Tiffany Pan is a Postdoctoral Scholar in the Department of Anthropology at UC Santa Barbara. Pan earned her PhD in Biocultural Anthropology from University of Washington in 2019. Pan is also an alumna of the CSDE Pre-Doctoral Fellowship program, where she completed her Demographic Methods Certificate in 2019.

Sykes, Bryan

Bryan L. Sykes is a Chancellor’s Fellow, the Director of Graduate Studies, and an Associate Professor of Criminology, Law and Society (and, by courtesy, Sociology and Public Health) at the University of California-Irvine.  He is an Associate Editor for Science Advances (the Open Access version of Science magazine), an Academic Editor for the Public Library of Science (PLOS) ONE, and a Co-Editor-in-Chief of Sociological Perspectives. Professor Sykes has received awards from the Department of Demography at the University of California-Berkeley, the National Board of Medical Examiners, and the Population Association of America. He has been a National Science Foundation Minority Post-Doctoral Research Fellow at the University of Washington and a Visiting Scholar in the Institute for Research on Poverty (IRP) at the University of Wisconsin-Madison.

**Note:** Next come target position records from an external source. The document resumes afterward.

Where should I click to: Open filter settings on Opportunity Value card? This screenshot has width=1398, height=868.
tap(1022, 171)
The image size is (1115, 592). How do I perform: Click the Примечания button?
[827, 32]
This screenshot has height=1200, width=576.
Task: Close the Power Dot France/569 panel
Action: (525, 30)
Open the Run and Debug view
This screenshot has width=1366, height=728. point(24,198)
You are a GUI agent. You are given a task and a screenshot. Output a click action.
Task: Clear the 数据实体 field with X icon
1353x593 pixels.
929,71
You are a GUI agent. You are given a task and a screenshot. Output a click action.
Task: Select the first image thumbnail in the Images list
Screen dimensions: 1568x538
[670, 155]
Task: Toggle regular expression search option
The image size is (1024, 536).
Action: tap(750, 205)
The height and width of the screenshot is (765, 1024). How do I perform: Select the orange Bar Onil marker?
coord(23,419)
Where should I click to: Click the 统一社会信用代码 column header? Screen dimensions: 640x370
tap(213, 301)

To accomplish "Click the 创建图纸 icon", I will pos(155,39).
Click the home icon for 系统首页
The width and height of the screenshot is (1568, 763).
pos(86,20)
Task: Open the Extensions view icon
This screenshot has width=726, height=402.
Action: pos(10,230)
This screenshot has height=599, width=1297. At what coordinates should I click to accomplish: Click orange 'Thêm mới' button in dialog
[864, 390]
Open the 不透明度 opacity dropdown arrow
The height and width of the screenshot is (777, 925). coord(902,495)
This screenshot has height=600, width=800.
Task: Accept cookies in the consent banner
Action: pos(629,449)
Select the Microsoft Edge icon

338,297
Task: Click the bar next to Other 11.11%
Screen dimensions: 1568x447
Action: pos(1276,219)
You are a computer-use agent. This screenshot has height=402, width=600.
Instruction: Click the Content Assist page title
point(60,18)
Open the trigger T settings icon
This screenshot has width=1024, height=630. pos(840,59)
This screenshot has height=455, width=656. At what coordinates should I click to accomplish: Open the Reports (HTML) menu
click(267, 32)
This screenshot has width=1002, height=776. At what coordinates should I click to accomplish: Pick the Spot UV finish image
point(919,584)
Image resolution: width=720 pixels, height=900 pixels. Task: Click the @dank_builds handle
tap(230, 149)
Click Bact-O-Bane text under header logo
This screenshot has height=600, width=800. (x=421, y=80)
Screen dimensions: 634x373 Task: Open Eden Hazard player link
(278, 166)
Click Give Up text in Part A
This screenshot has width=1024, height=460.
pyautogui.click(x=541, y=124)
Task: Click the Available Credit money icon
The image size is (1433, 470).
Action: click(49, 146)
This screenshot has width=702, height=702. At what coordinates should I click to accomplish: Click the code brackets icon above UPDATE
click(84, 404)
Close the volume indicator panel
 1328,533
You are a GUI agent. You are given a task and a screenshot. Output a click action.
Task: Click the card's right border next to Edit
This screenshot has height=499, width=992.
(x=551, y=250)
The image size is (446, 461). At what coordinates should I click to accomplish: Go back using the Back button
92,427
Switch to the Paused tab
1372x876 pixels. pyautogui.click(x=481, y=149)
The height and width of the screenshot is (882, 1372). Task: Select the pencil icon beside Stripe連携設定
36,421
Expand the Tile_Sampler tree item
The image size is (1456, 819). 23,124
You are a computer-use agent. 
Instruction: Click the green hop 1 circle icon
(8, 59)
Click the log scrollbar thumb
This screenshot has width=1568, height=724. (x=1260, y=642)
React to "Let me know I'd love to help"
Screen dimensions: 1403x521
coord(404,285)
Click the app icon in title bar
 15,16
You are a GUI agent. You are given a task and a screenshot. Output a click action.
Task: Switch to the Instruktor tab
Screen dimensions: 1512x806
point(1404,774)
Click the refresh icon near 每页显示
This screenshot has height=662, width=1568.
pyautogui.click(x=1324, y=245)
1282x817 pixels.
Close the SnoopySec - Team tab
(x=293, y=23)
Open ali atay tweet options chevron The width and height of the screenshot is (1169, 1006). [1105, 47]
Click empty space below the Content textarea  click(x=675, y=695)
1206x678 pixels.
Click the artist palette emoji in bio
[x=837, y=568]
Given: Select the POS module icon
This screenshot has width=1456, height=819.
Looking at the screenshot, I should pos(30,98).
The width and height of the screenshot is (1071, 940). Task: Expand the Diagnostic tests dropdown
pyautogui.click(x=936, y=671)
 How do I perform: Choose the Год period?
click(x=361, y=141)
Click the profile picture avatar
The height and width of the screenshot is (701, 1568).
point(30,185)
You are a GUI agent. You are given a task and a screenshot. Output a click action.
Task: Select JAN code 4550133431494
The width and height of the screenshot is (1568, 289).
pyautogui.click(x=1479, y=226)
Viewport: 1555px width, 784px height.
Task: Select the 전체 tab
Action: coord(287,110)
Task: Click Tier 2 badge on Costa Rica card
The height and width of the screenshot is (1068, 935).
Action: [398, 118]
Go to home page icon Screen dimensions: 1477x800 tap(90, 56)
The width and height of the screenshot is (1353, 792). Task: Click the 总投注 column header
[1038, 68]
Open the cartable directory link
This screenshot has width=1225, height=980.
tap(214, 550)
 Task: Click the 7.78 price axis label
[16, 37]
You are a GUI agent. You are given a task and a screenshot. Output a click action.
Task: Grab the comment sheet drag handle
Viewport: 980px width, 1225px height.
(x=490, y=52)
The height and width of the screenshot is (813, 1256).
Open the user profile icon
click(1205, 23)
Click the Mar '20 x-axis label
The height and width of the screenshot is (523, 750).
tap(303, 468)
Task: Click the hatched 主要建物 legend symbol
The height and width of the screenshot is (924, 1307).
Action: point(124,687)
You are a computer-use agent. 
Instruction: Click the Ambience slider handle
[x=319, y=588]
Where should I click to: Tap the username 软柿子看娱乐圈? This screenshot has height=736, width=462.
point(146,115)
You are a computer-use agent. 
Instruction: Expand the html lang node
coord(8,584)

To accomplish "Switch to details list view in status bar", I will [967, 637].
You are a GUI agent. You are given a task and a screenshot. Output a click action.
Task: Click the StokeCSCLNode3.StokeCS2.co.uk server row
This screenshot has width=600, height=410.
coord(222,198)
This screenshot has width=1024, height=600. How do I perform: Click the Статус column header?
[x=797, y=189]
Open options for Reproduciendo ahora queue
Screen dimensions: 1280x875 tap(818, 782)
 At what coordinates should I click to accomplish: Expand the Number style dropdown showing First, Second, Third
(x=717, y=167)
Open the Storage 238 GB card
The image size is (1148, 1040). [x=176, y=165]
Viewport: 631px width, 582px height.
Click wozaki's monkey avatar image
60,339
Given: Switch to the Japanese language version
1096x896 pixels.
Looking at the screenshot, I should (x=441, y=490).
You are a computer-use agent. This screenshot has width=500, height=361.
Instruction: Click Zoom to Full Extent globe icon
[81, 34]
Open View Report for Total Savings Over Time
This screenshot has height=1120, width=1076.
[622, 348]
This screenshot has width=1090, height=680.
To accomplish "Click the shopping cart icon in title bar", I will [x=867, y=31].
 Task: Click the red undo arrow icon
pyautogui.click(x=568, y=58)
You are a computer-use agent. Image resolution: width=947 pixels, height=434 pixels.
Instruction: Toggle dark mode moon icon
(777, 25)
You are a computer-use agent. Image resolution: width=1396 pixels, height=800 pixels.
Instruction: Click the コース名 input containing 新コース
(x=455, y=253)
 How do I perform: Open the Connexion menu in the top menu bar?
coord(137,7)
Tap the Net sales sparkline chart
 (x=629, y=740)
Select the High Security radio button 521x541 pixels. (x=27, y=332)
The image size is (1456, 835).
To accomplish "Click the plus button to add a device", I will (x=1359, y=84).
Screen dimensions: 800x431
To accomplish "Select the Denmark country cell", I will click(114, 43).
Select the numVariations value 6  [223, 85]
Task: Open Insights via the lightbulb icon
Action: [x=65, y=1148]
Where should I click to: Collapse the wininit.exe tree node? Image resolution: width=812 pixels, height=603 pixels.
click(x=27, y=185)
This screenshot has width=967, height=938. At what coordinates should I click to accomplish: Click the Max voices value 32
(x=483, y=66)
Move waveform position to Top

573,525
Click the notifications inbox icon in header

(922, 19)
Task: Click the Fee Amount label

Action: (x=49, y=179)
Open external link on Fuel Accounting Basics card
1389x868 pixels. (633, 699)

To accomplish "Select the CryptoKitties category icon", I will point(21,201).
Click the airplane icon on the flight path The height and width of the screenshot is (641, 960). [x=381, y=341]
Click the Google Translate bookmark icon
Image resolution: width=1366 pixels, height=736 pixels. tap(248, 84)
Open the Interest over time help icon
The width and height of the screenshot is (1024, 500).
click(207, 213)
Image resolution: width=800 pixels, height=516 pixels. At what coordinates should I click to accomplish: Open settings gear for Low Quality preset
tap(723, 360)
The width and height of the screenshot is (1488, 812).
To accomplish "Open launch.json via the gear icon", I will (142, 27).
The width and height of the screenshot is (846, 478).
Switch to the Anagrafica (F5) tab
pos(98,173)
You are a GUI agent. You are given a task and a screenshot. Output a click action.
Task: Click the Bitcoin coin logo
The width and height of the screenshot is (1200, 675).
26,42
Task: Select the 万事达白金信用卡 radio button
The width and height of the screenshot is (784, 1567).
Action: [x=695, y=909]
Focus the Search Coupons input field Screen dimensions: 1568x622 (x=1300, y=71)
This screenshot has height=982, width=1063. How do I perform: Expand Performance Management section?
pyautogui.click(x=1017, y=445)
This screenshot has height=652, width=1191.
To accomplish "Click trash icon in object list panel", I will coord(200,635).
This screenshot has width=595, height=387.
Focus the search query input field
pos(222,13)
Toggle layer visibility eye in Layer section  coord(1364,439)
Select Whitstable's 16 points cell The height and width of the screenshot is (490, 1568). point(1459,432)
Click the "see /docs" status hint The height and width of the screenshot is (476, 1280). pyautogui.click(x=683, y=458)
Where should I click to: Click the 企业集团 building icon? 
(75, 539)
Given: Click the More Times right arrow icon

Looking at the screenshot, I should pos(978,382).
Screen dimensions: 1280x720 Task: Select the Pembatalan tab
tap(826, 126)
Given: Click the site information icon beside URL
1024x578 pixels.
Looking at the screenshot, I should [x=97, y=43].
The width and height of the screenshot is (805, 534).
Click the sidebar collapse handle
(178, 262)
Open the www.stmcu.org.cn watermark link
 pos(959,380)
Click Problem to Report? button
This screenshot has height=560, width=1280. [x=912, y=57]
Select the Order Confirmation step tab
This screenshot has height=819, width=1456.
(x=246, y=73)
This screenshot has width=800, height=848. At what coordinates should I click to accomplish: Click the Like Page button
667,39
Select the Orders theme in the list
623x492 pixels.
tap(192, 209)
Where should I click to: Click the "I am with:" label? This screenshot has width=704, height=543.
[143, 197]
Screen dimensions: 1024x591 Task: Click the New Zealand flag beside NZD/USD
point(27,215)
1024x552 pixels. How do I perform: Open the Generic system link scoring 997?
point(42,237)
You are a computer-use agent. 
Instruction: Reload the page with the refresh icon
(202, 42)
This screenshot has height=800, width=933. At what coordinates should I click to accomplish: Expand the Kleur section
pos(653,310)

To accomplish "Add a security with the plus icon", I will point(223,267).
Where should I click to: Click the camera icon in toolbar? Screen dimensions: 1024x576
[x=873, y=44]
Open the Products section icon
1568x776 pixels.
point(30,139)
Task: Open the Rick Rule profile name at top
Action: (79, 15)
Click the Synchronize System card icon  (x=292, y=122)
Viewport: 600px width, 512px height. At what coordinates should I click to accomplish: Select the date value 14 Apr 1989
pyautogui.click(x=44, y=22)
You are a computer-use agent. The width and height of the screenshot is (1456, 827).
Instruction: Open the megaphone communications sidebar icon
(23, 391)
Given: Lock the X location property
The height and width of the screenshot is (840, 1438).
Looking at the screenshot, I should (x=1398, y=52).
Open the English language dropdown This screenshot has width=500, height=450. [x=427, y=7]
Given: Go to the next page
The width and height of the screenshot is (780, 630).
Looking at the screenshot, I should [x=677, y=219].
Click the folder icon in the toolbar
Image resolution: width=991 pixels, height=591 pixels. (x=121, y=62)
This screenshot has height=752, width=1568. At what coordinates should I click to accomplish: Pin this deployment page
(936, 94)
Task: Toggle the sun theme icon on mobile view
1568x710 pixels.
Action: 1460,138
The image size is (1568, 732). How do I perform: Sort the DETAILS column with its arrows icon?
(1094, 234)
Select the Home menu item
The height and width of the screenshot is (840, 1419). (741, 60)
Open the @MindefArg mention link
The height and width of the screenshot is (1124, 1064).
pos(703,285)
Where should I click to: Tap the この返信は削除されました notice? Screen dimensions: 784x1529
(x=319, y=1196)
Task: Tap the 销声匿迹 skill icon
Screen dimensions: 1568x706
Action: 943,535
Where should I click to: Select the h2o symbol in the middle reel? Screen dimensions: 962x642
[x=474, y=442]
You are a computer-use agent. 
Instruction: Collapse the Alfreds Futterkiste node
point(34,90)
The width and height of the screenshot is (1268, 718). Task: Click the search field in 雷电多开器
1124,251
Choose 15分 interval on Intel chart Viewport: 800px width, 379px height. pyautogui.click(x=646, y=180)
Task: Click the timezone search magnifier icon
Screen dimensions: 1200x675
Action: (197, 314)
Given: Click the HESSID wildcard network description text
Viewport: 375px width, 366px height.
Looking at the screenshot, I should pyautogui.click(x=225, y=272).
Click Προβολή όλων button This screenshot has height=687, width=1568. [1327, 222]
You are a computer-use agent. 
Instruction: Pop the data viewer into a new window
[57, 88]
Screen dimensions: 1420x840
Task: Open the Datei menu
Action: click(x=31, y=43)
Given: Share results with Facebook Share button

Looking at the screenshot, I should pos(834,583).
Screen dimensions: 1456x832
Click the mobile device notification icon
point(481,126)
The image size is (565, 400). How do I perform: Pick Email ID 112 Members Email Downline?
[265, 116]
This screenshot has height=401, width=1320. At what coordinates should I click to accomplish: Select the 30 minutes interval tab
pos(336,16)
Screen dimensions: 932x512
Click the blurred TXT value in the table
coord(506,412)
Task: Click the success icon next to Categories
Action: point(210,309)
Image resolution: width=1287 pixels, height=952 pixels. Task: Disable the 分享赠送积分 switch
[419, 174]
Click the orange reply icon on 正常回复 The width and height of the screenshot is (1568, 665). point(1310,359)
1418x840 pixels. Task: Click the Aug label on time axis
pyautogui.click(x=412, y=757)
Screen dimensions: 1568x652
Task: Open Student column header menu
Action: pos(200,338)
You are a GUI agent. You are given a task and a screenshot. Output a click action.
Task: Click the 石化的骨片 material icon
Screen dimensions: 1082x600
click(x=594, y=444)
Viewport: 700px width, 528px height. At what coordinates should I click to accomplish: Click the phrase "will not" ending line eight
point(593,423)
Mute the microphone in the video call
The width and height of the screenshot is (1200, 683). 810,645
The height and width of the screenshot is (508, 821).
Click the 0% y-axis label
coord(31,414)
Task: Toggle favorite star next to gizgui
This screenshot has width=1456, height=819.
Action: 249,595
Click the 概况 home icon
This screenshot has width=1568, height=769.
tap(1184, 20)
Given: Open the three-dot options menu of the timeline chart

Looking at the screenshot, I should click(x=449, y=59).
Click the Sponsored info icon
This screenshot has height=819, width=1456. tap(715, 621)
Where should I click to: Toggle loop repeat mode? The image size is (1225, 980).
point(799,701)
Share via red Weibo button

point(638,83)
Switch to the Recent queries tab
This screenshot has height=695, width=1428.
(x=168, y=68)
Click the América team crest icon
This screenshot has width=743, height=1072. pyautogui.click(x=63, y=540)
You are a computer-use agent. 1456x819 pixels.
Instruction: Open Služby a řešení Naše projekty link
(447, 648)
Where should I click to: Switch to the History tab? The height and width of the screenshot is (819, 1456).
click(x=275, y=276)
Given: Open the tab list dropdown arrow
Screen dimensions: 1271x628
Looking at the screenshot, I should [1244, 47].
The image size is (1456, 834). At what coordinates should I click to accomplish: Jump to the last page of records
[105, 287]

Dr. Sykes’ research focuses on demography (fertility and mortality), criminology, population health, mass imprisonment, social inequality, and research methodology.  Professor Sykes’ peer-reviewed research has been published in international social science, medical, and general science journals and university presses. His estimates of racial disparities in incarceration were featured in the National Research Council’s landmark report on “The Growth of Incarceration in the United States” and in the first-ever report on racial inequality in exposure to incarceration in “The State of the Union: The Poverty and Inequality Report”, published by the Stanford Center on Poverty and Inequality at Stanford University.

Patton, Deleena

Deleena Patton (Ph.D. University of Washington, 2014) is a Research Manager with the Washington State Department of Social and Health Services (DSHS). Her research areas include child and family well-being, maternal/child health, public assistance, child welfare, and early childhood development. She provides research and evaluation services to DSHS, other state agencies, and policymakers using integrated administrative data in order to improve the lives of Washingtonians.

Wong, Edwin

Dr. Edwin Wong is a Research Associate Professor in the Department of Health Services in the School of Public Health. Edwin Wong’s research interests include: health economics, applied microeconometrics, impact of policy interventions on veterans’ healthcare, comparative effectiveness research and cost-effectiveness analysis.

Seto, Edmund

Dr. Edmund Seto received his PhD in Environmental Health Sciences from the University of California, Berkeley. His research focuses on the quantification of exposures and risk as they relate to environmental and occupational health. Using Geographic Information System (GIS) spatial methods, mathematical models, and novel information technologies, Dr. Seto has conducted exposure assessments for built environment studies of air pollution and noise exposures, exposure assessments of infectious agents in global health contexts, and exposure assessments for environmental justice research. A computer scientist by training, his group explores new technologies such as the use of mobile devices and low-cost sensor systems to infer the relationship between individual and population behaviors and how they relate to exposures to environmental and workplace hazards. Dr. Seto’s rapid prototyping lab fosters interdisciplinary collaboration to create new technologies to improve public health. Dr. Seto is Deputy Director of the UW NIEHS Interdisciplinary Center for Exposures, Diseases, Genomics, and Environment (EDGE).